そうして攻撃が大きく空振って隙の出来たミラーカに、偲覇が蹴りを喰らわせようとするが、素早く反応したミラーカがそれを避け、偲覇から距離を取る。
「一体あと幾つそんな奇術を隠してんだ、あんた?」
「奇術師はネタが費えることは無いわよ。あんたもそういうこと解るんじゃないかしら?」
「生憎、奇術師と創造者ってのは、似てて非なる者なんだな~ー……これが」
偲覇は手の平から何かを創り出す。
「だから、こんな真似しか出来ねぇのさ」
透明な小さな玉の形をしたソレを、偲覇は思い切り地面に叩き付ける。
「『凍結玉』」
パリンッ、と音が鳴ったと思ったその次の瞬間。
「……さて、少しの間じっとしててもらうぞ」
「!」
偲覇がミラーカの背後に居り、ミラーカを紐で縛り上げた。ミラーカが紐を解こうと動くと、紐が更に固くミラーカを締め上げる。
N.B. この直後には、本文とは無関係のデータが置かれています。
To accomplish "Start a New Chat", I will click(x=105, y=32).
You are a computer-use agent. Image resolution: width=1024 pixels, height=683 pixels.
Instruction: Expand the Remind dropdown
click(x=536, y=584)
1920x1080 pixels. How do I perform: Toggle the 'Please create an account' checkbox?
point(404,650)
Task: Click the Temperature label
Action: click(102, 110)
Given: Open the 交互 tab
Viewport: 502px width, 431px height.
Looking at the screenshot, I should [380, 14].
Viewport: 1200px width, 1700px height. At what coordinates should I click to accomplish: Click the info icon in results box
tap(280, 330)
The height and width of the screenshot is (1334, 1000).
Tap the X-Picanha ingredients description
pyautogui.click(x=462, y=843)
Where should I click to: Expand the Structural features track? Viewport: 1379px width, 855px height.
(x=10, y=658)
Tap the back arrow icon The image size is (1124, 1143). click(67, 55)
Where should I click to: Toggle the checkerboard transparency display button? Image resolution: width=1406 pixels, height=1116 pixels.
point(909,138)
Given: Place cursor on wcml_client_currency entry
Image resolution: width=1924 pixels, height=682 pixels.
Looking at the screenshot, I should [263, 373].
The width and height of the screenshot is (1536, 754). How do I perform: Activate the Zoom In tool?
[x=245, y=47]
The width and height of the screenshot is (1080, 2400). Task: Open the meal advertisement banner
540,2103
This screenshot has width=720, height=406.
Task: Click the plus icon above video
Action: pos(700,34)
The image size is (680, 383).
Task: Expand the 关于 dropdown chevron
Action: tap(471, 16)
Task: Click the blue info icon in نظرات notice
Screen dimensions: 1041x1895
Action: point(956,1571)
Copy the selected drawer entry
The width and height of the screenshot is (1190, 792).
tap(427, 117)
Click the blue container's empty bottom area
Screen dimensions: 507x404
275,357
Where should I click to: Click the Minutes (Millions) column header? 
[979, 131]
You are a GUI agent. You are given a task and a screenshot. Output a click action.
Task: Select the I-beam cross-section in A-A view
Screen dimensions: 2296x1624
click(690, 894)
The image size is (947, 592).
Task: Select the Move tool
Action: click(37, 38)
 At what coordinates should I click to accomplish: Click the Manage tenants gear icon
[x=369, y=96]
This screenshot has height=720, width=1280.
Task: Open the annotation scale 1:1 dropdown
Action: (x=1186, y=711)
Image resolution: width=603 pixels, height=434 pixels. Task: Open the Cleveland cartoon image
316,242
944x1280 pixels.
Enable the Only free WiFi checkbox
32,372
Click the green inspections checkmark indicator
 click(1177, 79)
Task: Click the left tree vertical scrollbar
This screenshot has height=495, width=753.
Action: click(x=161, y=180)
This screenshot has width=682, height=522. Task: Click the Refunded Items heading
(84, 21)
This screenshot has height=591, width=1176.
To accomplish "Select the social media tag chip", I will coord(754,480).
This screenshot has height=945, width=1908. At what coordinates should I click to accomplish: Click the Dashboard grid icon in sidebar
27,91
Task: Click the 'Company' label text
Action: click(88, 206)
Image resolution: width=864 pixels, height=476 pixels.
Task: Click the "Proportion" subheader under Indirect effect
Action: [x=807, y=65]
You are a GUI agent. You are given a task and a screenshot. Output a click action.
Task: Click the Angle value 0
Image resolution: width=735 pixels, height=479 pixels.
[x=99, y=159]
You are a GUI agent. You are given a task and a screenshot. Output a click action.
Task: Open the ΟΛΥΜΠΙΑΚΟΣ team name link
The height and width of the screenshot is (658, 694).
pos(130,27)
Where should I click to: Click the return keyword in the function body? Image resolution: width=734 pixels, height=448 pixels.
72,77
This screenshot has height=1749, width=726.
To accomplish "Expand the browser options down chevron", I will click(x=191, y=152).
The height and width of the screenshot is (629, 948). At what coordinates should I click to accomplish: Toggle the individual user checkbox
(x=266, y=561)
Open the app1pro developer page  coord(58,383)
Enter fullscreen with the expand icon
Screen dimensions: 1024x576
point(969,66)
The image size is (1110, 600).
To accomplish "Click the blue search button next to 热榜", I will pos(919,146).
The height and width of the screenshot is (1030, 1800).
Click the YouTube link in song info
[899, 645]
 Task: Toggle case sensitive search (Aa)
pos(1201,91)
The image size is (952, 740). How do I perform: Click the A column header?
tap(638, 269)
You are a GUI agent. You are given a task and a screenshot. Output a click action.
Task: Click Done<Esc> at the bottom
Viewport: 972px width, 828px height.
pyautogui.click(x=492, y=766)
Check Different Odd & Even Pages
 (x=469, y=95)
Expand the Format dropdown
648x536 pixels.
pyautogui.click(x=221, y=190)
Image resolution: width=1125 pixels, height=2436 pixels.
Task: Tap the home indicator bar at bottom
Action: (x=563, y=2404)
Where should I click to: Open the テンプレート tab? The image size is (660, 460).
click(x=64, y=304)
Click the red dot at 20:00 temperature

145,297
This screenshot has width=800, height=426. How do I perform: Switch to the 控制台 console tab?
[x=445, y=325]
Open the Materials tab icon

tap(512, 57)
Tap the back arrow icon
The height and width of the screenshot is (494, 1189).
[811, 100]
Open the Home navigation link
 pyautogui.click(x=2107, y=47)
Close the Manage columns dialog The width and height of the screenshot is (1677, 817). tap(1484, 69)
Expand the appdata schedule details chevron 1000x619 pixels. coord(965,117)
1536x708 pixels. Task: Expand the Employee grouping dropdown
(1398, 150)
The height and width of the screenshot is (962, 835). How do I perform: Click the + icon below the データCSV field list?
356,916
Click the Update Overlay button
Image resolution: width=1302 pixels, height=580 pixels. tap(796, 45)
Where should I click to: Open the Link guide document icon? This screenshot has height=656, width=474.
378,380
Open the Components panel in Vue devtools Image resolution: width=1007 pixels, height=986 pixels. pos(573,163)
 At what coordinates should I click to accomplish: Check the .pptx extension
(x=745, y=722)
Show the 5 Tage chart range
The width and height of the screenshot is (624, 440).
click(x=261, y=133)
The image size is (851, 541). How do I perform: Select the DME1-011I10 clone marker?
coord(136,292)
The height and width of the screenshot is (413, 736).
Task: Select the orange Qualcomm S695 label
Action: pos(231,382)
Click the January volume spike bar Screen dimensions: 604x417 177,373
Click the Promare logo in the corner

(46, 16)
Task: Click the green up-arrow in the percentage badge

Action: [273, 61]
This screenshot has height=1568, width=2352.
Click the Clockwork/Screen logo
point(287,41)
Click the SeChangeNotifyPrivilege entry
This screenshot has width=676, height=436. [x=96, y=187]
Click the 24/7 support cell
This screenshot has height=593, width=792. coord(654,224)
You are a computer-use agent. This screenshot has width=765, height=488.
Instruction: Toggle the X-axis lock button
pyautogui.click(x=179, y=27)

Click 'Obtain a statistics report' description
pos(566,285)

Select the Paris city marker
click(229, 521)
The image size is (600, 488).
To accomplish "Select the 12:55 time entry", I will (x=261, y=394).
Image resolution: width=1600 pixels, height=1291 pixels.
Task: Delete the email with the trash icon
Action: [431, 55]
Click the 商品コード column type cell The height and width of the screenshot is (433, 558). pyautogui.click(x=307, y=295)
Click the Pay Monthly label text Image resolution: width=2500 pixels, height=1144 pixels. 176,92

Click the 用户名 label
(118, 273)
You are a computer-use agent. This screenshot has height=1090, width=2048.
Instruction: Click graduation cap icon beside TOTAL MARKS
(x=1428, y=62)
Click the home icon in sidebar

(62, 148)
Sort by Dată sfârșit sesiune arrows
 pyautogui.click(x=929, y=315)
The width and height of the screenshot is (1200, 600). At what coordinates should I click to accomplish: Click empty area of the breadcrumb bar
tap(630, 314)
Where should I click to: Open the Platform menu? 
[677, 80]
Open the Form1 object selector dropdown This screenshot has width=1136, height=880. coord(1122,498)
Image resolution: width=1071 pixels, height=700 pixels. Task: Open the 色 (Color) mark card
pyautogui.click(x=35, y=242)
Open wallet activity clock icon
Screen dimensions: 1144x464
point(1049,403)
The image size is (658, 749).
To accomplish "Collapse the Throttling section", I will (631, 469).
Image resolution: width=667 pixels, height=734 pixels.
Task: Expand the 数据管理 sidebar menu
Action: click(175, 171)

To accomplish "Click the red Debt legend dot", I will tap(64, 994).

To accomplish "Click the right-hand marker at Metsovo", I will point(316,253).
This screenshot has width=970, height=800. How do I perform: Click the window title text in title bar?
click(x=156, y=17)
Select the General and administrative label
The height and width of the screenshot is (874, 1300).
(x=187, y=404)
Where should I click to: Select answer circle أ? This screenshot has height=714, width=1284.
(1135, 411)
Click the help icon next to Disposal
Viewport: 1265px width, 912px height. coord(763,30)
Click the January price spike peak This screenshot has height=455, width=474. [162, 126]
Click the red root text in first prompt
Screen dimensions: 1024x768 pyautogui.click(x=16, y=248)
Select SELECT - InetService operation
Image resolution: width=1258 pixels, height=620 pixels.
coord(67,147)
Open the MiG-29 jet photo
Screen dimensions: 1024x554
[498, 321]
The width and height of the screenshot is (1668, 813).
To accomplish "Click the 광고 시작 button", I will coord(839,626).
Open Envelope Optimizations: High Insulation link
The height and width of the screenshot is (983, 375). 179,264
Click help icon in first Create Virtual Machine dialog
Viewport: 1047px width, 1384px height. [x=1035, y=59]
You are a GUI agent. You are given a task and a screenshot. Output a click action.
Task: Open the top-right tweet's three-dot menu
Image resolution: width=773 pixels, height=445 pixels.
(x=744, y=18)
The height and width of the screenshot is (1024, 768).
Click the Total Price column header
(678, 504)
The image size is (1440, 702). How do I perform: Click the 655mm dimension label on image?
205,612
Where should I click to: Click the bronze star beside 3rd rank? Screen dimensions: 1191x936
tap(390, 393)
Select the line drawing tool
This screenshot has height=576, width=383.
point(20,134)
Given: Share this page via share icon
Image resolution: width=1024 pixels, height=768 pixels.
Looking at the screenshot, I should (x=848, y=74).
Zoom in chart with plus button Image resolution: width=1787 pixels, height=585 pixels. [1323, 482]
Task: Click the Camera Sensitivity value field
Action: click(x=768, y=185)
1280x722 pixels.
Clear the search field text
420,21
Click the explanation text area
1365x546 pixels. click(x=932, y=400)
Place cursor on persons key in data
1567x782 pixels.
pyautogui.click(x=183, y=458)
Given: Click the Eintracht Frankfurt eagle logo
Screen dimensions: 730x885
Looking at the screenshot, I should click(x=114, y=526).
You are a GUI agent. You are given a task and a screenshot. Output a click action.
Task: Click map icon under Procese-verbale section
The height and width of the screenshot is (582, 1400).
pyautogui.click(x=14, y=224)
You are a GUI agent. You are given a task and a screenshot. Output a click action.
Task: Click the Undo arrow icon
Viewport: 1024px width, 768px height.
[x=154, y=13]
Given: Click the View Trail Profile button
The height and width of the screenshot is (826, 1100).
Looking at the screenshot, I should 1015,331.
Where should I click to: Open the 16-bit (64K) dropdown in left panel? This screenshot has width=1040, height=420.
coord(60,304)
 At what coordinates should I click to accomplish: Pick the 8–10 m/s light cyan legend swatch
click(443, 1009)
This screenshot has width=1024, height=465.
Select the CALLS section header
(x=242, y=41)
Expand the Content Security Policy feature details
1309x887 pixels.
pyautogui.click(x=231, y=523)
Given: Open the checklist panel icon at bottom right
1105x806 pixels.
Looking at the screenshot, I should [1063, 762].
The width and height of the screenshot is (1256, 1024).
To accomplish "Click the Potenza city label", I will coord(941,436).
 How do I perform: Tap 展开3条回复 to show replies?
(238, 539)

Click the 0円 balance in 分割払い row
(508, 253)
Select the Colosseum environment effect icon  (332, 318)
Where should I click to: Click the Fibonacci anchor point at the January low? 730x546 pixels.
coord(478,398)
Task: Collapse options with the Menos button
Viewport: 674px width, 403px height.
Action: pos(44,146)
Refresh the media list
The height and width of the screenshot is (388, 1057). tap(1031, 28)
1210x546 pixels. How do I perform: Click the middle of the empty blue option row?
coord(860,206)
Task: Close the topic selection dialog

「その紐は、さっき創ったグレイプニルの余りだ。力尽くじゃ切れやしねぇよ」
「……その前に、今の瞬間移動のトリックの解説を頼めるかしら?」
「なぁに、ただの一時的な空間凍結だ。トリックもクソもねぇよ。一日に何度も出来る芸当でもねぇしな」
身動きの取れなくなったミラーカを見て戦闘終了を確認した偲覇は、他の同志達の戦闘状況を見るためにミラーカから目を離し――
「悪いわね。私、束縛されるの嫌いなのよ」
自分の過ちに気付いた。
(しまった……『吸血鬼』の変身能力……まだ、コレがあったか……!)
つまり『吸血鬼』を拘束しようとしても、紐で縛るくらいでは、何かの小動物にでも変身されたら簡単に抜け出せてしまうのだ。
「その趣味の悪い鎧……体外に放出された魔力を拒絶するみたいね。つまり、体内に蓄積された魔力までは拒絶できない」
ミラーカはすでに偲覇の背後を取っている。
「“大殺戮”」
ミラーカの魔力が右腕に集中していき、巨大な真っ赤な腕となる。
「ちょっと、歯を食い縛ってなさい」
そして、巨大化された腕の一撃により『拒絶の鎧』は砕け、そのまま偲覇も吹っ飛ばされた。